I once wanted to write the compiler et. al myself, however, since discovering LLVM, I have been determined to use it as my backend! It supports many platforms, has a lot of (configurable) optimization passes, and simple IL. Furthermore, it has GC bindings and JIT on some platforms.

So, this is a perfect example for me since it has only made me more certain of my decision. I will write an excelent language (ML-like) and feed it to LLVM to compile it!

 - Tom

On 26/11/2007, Jon Harrop <jon@ffconsultancy.com> wrote:

I recently rediscovered the Low-Level Virtual Machine (LLVM) project that has
since been adopted by Apple:

  http://llvm.org

This is a library (with OCaml bindings!) that allows you to write a compiler
that generates their RISC-like intermediate language (IL) that can then be
compiled to native code. LLVM even supports JIT compilation.

I went through the usual steps in trying this and was extremely impressed with
the results.
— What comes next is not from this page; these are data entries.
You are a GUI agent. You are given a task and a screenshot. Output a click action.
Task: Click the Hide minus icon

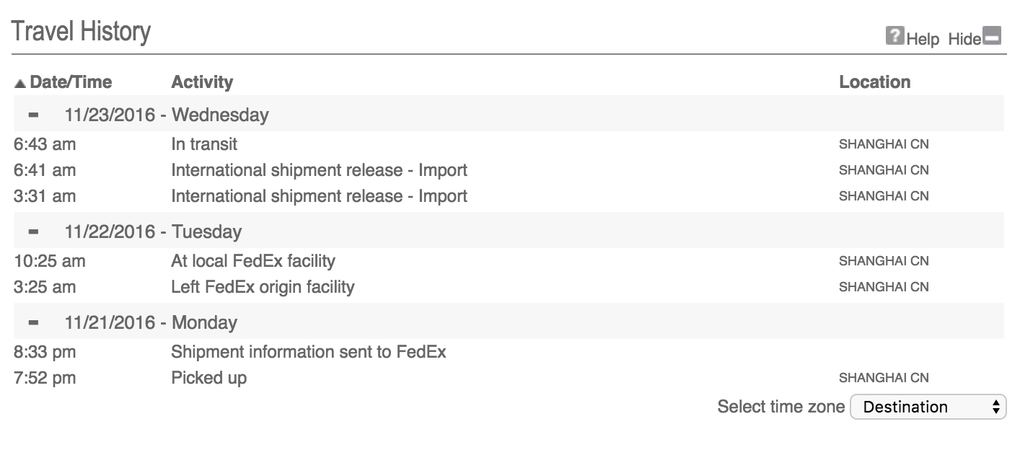(993, 35)
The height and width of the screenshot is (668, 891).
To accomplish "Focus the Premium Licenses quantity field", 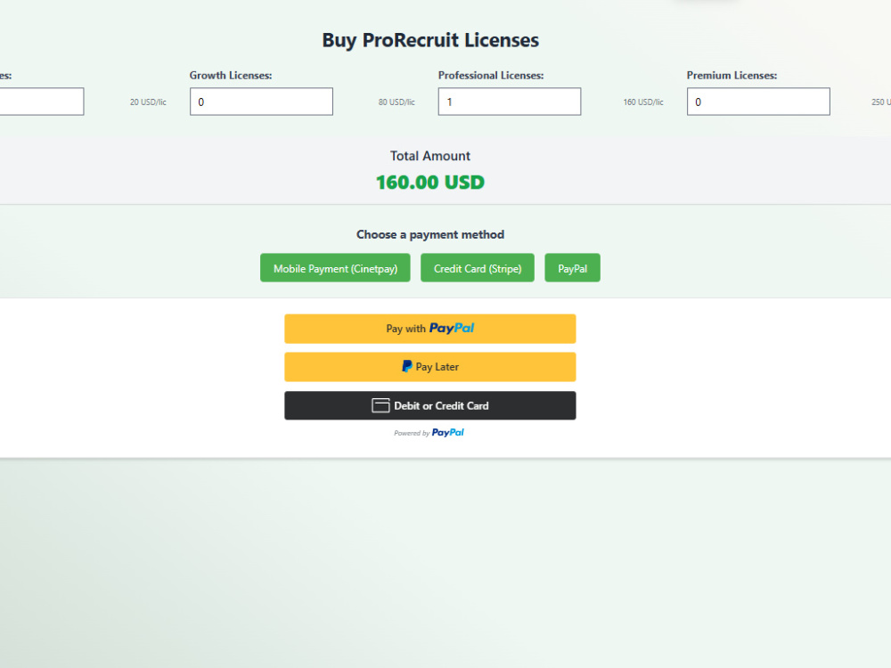I will (758, 102).
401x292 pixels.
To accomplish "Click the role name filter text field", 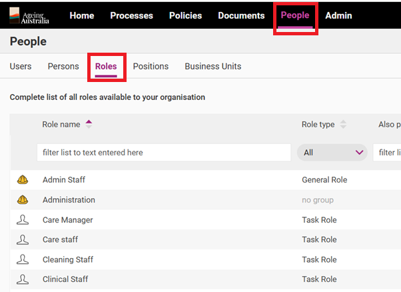I will click(x=163, y=153).
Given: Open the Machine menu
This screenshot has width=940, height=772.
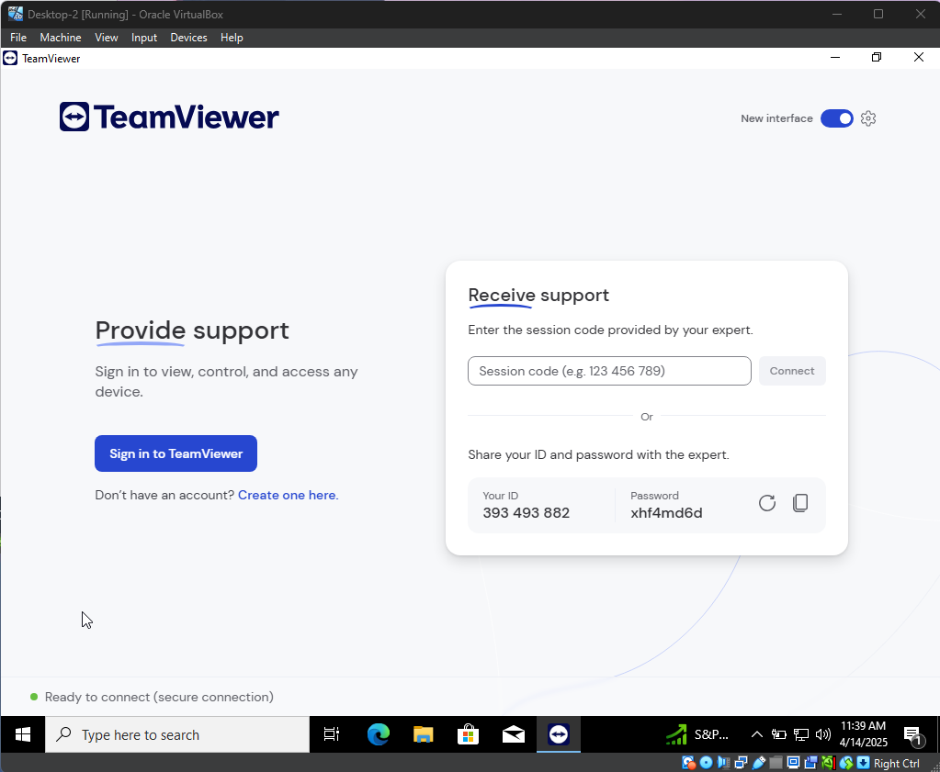Looking at the screenshot, I should pyautogui.click(x=61, y=37).

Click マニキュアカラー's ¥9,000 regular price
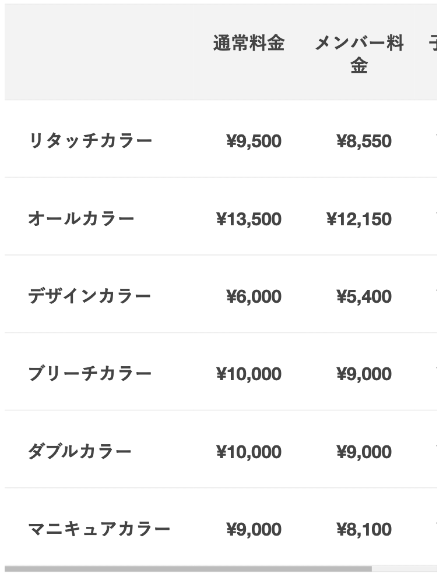coord(254,529)
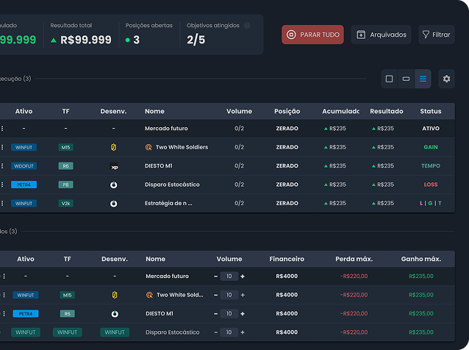This screenshot has height=350, width=469.
Task: Select the list view layout
Action: (423, 79)
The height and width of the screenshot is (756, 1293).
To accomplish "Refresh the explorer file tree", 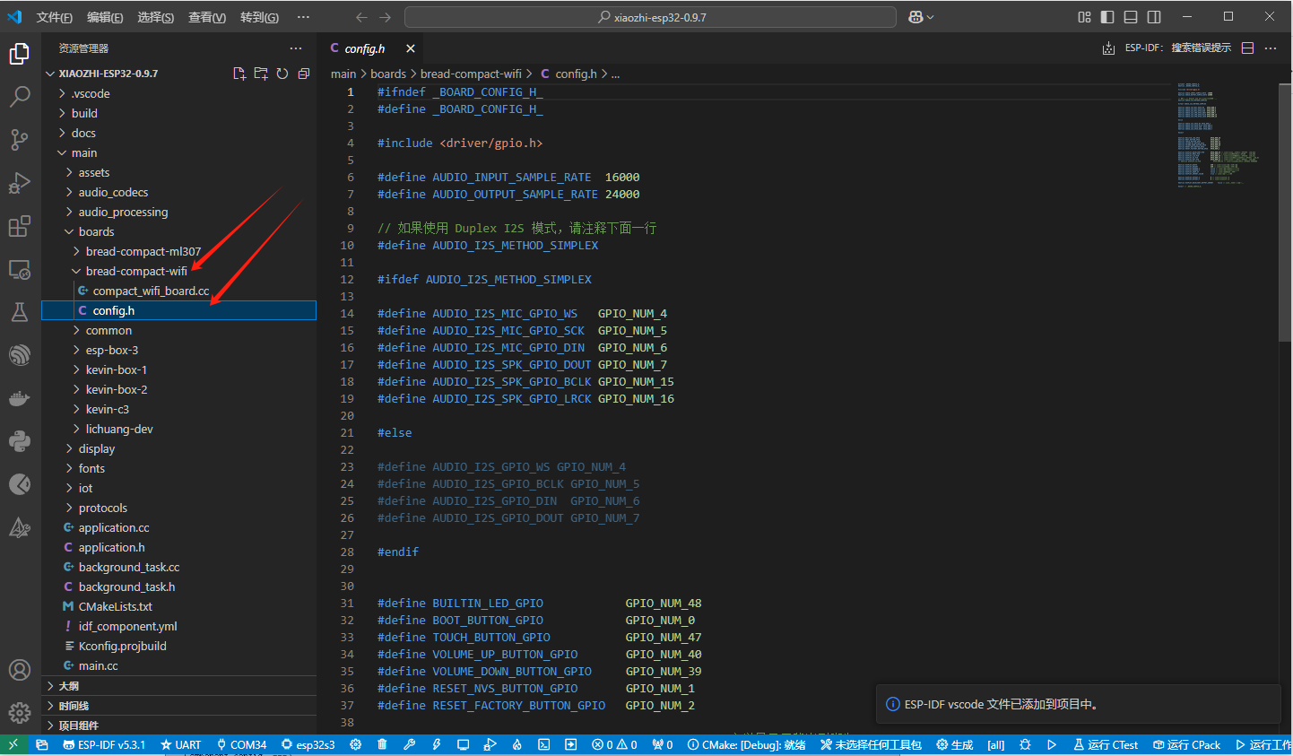I will [x=282, y=74].
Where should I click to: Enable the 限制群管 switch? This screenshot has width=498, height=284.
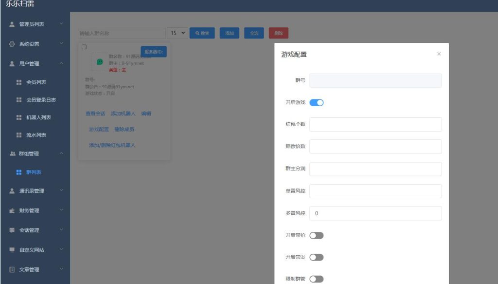point(316,278)
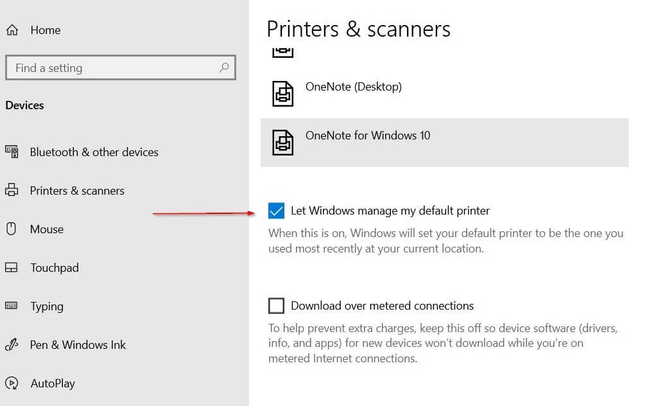658x406 pixels.
Task: Click the Home house icon
Action: point(12,30)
After only two days I was able to create an optimizing
native-code compiler for a subset of CAML large enough to represent the
following Fibonacci program:

  let rec fib n =
    if n <= 2 then 1 else
      fib(n-1) + fib(n-2)

  do fib 40

The compiler is written entirely in OCaml, using camlp4 for lexing and
parsing, and the whole thing is only ~100 lines of code!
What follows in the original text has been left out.